--- START ---

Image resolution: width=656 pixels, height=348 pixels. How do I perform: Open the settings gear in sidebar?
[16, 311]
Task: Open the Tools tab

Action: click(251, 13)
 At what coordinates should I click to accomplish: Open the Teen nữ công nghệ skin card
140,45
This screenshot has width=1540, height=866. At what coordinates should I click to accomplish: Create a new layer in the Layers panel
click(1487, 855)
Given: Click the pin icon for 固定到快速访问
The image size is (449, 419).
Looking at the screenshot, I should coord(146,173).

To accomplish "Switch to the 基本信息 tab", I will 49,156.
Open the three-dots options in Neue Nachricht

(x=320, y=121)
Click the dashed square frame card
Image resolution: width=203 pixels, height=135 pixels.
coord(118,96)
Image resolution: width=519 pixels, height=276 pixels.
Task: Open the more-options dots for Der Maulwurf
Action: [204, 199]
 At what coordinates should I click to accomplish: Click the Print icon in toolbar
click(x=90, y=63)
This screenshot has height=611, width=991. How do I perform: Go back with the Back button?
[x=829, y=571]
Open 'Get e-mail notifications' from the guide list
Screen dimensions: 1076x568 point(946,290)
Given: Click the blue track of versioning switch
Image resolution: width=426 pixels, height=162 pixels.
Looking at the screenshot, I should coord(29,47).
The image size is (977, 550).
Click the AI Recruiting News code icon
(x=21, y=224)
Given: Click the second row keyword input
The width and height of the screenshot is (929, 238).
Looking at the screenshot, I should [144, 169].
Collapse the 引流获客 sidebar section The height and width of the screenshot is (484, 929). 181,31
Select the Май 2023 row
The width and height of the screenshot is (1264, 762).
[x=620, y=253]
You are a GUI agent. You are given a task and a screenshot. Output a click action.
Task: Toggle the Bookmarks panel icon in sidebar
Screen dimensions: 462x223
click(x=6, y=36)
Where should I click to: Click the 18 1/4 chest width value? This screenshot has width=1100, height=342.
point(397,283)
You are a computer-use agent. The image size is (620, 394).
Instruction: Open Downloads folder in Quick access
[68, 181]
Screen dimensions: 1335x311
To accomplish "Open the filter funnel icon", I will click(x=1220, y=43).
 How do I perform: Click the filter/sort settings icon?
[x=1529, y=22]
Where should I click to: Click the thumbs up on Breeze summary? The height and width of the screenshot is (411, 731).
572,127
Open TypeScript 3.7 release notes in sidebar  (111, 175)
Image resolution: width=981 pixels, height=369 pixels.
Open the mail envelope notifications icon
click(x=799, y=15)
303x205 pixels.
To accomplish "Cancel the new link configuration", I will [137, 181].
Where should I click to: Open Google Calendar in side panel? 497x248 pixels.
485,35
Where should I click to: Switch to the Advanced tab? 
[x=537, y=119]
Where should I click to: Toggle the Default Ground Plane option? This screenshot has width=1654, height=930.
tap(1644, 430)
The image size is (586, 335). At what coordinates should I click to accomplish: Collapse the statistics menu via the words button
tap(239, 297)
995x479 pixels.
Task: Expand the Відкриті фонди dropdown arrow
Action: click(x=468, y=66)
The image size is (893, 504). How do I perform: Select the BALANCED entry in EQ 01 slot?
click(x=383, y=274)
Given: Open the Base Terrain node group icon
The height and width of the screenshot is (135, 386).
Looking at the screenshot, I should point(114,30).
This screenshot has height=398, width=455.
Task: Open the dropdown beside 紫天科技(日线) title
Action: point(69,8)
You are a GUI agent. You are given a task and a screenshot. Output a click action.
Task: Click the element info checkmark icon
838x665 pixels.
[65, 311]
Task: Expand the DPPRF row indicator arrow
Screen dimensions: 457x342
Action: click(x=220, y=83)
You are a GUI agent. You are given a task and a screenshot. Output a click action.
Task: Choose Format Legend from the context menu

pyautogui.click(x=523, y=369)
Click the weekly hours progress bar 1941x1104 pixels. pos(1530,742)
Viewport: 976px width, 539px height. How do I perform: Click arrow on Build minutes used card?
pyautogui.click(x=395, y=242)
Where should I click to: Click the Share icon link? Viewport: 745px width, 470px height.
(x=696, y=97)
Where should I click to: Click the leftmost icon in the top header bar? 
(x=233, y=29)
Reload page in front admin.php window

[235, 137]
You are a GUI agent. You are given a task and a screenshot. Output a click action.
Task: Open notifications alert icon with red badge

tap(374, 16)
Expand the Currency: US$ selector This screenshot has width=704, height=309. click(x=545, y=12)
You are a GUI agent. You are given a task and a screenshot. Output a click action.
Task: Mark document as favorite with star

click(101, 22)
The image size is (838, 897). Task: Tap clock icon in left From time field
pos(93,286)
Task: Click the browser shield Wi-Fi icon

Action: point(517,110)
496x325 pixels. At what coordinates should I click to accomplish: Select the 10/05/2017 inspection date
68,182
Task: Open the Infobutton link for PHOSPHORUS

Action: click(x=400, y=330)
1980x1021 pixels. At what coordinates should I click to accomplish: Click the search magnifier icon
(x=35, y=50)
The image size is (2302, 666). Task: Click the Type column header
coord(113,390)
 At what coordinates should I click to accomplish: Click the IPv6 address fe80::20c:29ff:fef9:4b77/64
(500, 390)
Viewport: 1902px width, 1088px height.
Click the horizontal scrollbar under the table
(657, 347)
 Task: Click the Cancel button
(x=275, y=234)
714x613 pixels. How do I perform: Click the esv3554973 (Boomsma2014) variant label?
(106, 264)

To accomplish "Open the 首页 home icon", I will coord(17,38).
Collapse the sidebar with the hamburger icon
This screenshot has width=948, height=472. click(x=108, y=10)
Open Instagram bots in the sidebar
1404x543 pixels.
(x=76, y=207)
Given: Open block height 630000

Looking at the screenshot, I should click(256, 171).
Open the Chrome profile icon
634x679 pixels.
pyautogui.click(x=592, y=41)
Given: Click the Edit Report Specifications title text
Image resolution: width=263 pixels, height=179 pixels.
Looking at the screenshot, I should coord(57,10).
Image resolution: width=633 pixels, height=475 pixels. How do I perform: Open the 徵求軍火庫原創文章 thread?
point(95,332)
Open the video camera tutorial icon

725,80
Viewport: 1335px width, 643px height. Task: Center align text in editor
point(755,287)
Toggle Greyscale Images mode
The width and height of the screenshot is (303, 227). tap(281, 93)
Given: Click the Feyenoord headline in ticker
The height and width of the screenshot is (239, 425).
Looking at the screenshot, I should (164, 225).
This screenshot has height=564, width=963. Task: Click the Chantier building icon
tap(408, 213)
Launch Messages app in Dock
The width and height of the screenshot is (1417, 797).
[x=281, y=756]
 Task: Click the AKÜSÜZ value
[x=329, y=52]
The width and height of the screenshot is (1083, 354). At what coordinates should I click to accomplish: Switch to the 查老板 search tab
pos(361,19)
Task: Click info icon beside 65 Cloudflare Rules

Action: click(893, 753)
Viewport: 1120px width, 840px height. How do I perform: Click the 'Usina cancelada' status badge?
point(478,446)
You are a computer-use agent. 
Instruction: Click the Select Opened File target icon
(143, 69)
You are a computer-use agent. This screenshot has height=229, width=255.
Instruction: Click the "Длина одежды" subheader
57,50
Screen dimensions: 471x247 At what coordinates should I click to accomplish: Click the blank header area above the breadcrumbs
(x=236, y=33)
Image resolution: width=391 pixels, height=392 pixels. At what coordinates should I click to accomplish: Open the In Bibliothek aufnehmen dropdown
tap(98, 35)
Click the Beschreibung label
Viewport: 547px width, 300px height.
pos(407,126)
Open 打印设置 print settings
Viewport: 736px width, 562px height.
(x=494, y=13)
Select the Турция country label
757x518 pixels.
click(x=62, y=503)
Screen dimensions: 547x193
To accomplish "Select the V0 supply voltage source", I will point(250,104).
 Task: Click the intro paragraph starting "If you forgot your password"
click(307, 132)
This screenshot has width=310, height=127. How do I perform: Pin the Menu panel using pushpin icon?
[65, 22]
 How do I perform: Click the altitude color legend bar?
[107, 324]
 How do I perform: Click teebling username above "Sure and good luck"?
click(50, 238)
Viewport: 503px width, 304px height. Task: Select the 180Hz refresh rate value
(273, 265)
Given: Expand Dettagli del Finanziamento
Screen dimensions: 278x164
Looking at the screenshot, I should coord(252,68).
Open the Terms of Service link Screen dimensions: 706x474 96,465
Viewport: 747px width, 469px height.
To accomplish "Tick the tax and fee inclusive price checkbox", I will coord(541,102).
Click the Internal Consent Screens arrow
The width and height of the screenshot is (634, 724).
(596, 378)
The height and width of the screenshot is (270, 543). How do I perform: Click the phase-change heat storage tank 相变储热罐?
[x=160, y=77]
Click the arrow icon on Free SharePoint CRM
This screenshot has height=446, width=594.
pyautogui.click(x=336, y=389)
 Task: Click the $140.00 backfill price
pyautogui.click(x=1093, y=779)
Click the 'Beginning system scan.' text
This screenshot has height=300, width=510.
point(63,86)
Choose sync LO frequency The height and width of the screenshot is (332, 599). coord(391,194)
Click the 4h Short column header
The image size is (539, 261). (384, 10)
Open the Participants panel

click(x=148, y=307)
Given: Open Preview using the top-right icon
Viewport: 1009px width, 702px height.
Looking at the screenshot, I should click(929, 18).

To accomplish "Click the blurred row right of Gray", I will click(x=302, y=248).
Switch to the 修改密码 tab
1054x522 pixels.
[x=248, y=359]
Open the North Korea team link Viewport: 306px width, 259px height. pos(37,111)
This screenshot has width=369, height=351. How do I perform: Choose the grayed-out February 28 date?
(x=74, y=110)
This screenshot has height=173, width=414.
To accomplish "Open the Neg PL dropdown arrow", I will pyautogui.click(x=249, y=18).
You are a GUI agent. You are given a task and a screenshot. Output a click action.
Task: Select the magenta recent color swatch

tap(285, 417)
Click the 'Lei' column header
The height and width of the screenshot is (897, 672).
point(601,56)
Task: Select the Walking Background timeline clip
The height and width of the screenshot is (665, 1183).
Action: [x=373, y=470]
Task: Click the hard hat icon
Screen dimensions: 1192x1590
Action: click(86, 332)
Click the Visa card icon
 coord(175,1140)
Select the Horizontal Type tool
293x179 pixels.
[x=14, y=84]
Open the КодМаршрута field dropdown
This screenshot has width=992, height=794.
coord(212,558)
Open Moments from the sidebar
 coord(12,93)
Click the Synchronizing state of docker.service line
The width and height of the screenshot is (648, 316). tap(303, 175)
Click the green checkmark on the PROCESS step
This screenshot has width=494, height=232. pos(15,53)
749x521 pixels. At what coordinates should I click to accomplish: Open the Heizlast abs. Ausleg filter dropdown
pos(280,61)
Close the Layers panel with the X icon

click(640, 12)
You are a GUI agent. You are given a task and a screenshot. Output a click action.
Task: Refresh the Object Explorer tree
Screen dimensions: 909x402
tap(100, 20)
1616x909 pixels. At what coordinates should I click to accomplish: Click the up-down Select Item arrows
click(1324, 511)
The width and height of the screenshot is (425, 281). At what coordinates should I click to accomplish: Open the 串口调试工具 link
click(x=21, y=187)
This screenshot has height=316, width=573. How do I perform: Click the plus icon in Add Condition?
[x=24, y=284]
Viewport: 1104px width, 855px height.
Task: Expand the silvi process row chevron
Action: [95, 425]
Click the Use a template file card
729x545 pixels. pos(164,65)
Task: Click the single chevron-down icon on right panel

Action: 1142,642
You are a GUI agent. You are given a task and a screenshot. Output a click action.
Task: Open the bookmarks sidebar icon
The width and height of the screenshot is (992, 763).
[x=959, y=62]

--- END ---

◆ Aim of the exercise
Rewrite the stretch of records from the line containing "1980x1021 pixels. At" through the line containing "pyautogui.click(x=592, y=41)", putting "magnifying glass" in place of "magnifier" and leaving everything else as it is.

◆ Full output
1980x1021 pixels. At what coordinates should I click to accomplish: Click the search magnifying glass icon
(x=35, y=50)
The image size is (2302, 666). Task: Click the Type column header
coord(113,390)
 At what coordinates should I click to accomplish: Click the IPv6 address fe80::20c:29ff:fef9:4b77/64
(500, 390)
Viewport: 1902px width, 1088px height.
Click the horizontal scrollbar under the table
(657, 347)
 Task: Click the Cancel button
(x=275, y=234)
714x613 pixels. How do I perform: Click the esv3554973 (Boomsma2014) variant label?
(106, 264)

To accomplish "Open the 首页 home icon", I will coord(17,38).
Collapse the sidebar with the hamburger icon
This screenshot has width=948, height=472. click(x=108, y=10)
Open Instagram bots in the sidebar
1404x543 pixels.
(x=76, y=207)
Given: Open block height 630000

Looking at the screenshot, I should click(256, 171).
Open the Chrome profile icon
634x679 pixels.
pyautogui.click(x=592, y=41)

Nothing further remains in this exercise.